Realme 9 Pro+ test recenzja opinia

Niestety też tylny panel, a także wystająca wyspa aparatów, zbierają zabrudzenia w kilka sekund – a więc klasyka. Trzeba więc czyścić telefon albo stosować silikonowe etui.

Jakość zastosowanych materiałów i wykonania nie budzi jednak żadnych wątpliwości. Co prawda ramki okalające obudowę wykonane są z plastiku, ale jest to tworzywo dobrej jakości. Realme 9 Pro+ może bez kompleksów stać obok znacznie droższych flagowców. Na tym tle standardowe warianty Realme GT ME (czyli nie ta szara Voyager) wyglądają nieco tandetnie.

Realme 9 Pro+ test recenzja opinia

Obudowa Realme 9 Pro+ jest przy tym stosunkowo płaska (7,99 mm, dodatkowo spłaszczona na krawędziach), niezbyt ciężka (182 g), smartfon dobrze leży więc w dłoni i bardzo wygodnie się go używa, pomijając tylko wrażenie szklistej śliskości.

Rozmieszczenie elementów na bokach obudowy idealnie dopasowane jest do wygodnej obsługi jedną ręką – z prawej strony mamy zasilanie, z lewej regulację głośności (akurat na wysokości palców) i szufladkę na dwie karty nanoSIM (ale bez czytnika microSD). Na dole obok portu USB-C znajduje się głośnik, a także wyjście audio 3,5 mm.

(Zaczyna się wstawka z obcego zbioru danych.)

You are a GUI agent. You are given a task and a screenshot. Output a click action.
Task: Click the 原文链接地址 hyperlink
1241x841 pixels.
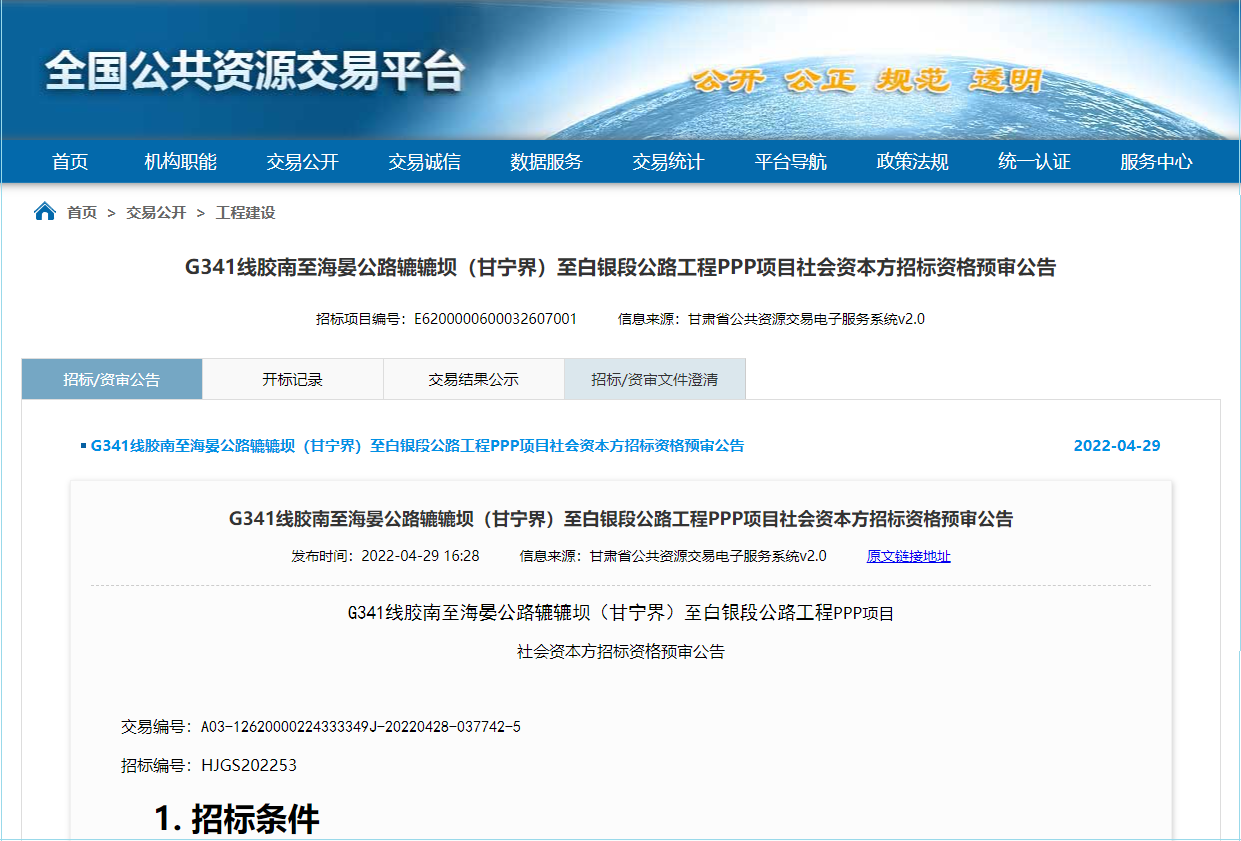[x=908, y=556]
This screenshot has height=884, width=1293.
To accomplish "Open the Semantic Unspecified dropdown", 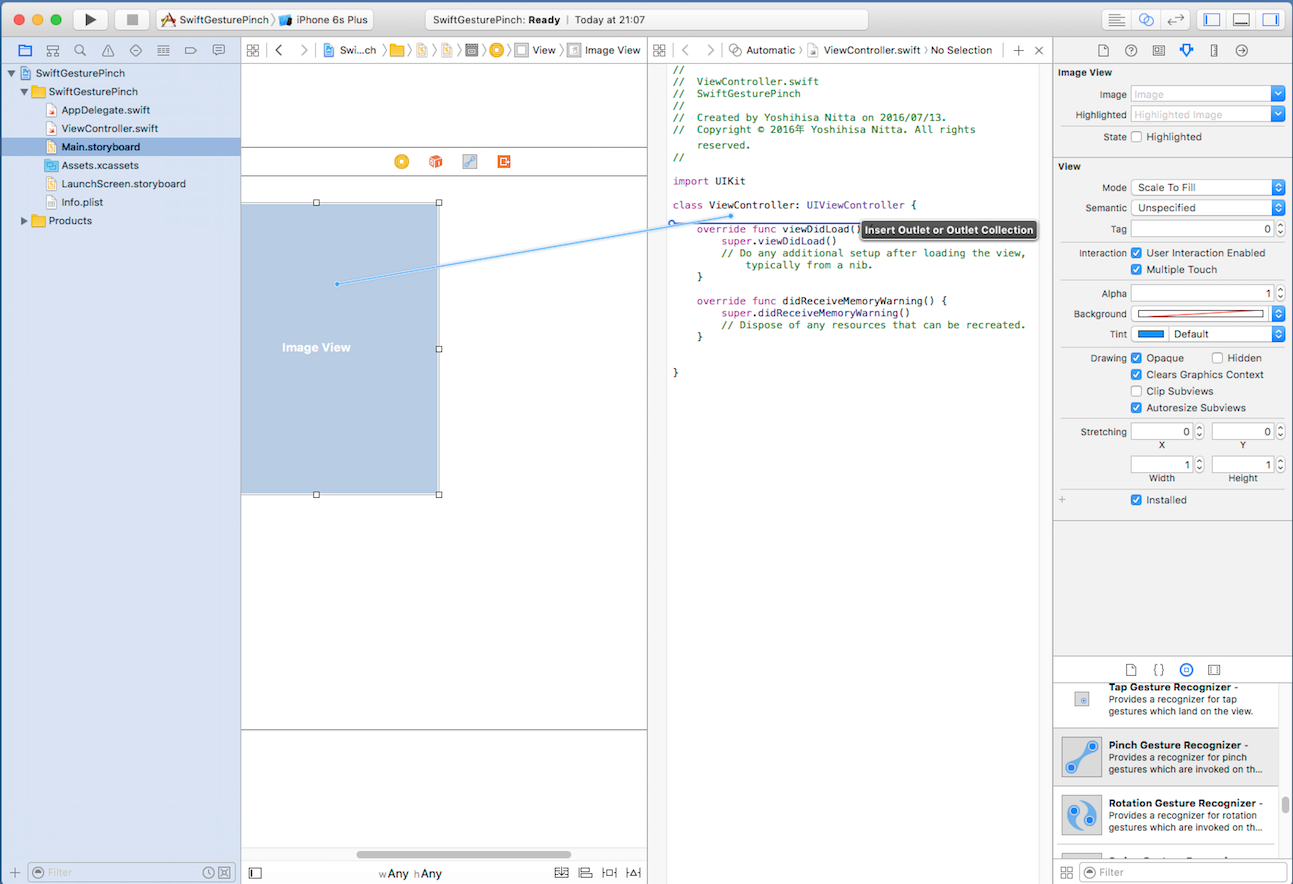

Realme 9 Pro+ test recenzja opinia

Dolny głośnik wraz z nadekranowym głośnikiem telefonu tworzy układ stereo. Jakość dźwięku jest bardzo dobra, rozstawienie kanałów równomierne, można sobie posłuchać muzyki, jeszcze lepiej zestaw brzmi w filmach i grach.

Realme 9 Pro+ test recenzja opinia

Wyświetlacz

Realme 9 Pro+ wyposażony jest w ekran Super AMOLED o przekątnej 6,4 cala i rozdzielczości Full HD+. Ochronę zapewnia szkło Gorilla Glass 5.

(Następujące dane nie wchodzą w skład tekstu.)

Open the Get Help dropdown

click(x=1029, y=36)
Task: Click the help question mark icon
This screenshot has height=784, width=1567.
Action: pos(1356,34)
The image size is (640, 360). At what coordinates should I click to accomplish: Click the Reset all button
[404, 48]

W ręcznym, jak i w automatycznym trybie wyświetlacz zmienia poziom jasności w zależności od światła na zewnątrz – w tym pierwszym wypadku tylko rozjaśnia, w drugim w pełni dostosowuje poziom luminancji i dodatkowo ją podbija na słońcu

Zmierzony w trakcie testów poziom jasności przy pełnym wychyleniu suwaka wynosił minimalnie około 420-430 cd/m2, w mocniejszym świetle osiągał około 580 cd/m2 i skokowo powyżej. Producent deklaruje maksymalnie 600 cd/m2 i ten wynik wydaje się możliwy do uzyskania w pełnym słońcu. Na jasność wyświetlacza nie można więc narzekać.

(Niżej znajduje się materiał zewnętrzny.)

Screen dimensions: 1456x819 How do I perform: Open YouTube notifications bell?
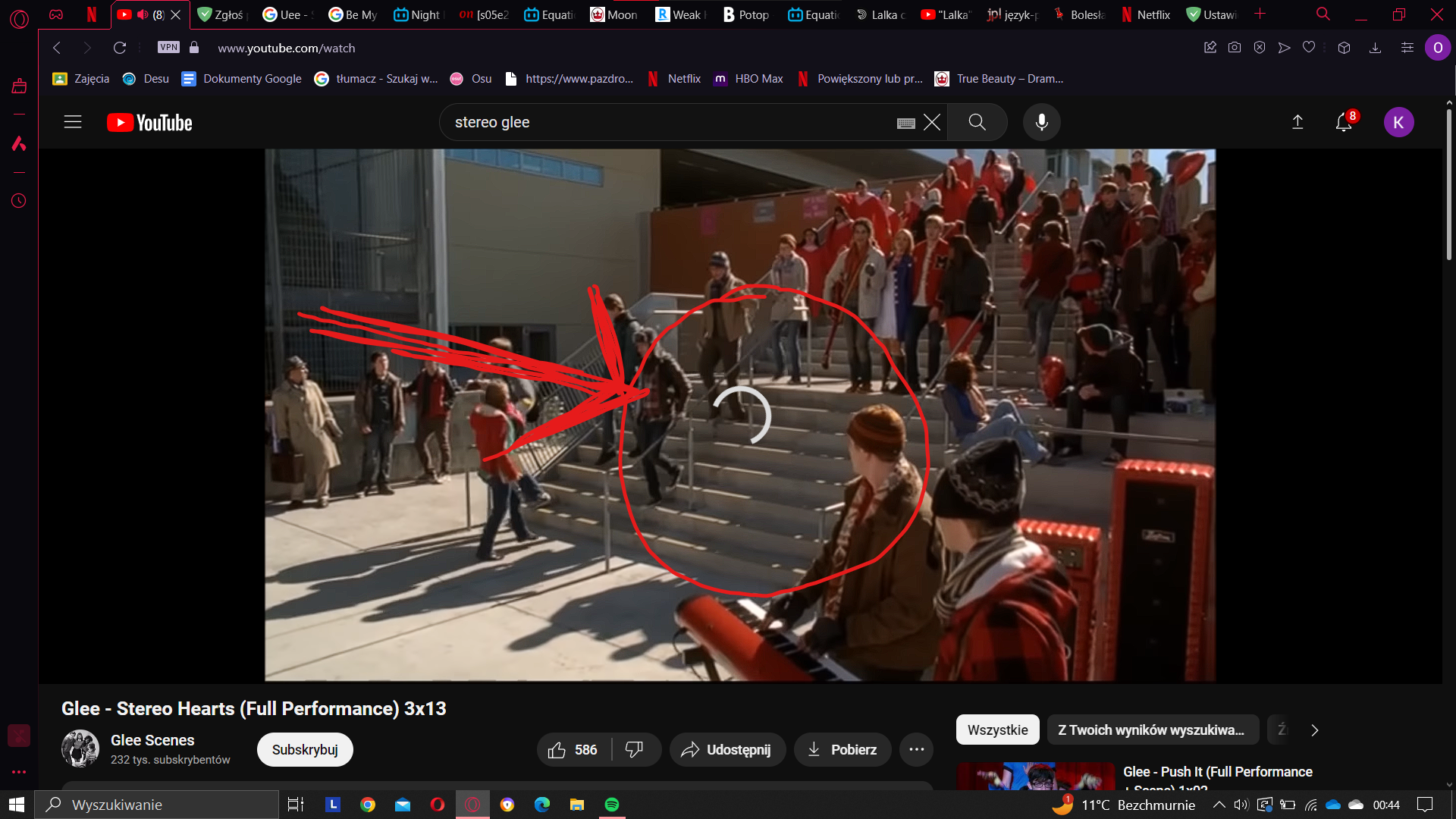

W ustawieniach ekranu można ustawić trzy tryby odwzorowania barw: żywy, naturalny i profesjonalny. Wszystkie można też skorygować balansem bieli (zimny/ciepły). 

Tryb żywy dobrze sprawdza się w większości zastosowań. Ma ładne kolory, głęboką czerń, nieco gorzej prezentuje się za to biel – jest lekko zaróżowiona, co może nie rzuca się w oczy przy pierwszym spojrzeniu, ale już porównanie z dobrej jakości ekranem IPS w dowolnym innym telefonie wyraźnie to podkreśla. Zmiany temperatury barw niewiele tu zmieniają. Co więcej, pod uważnym przyjrzeniu się z bliska widać też drobną strukturę subpikseli, która powoduje wrażenie lekkiego zabrudzenia bieli. Efekt ten jest widoczny tylko w dokumentach czy stronach z białym tłem.


W pomiarach kolorymetrem ekran prezentuje się jednak całkiem przyzwoicie.  W trybie żywym Realme 9 Pro+ osiąga 98,7% pokrycia barw sRGB i 91% DCI-P3. Temperatura bieli rejestrowana jest na dobrym poziomie 6600K, jednak zniekształcenia odwzorowania barw ΔE*00 są zbyt wysokie – maksymalnie jest to 6,85 przy dobrej średniej 1,18.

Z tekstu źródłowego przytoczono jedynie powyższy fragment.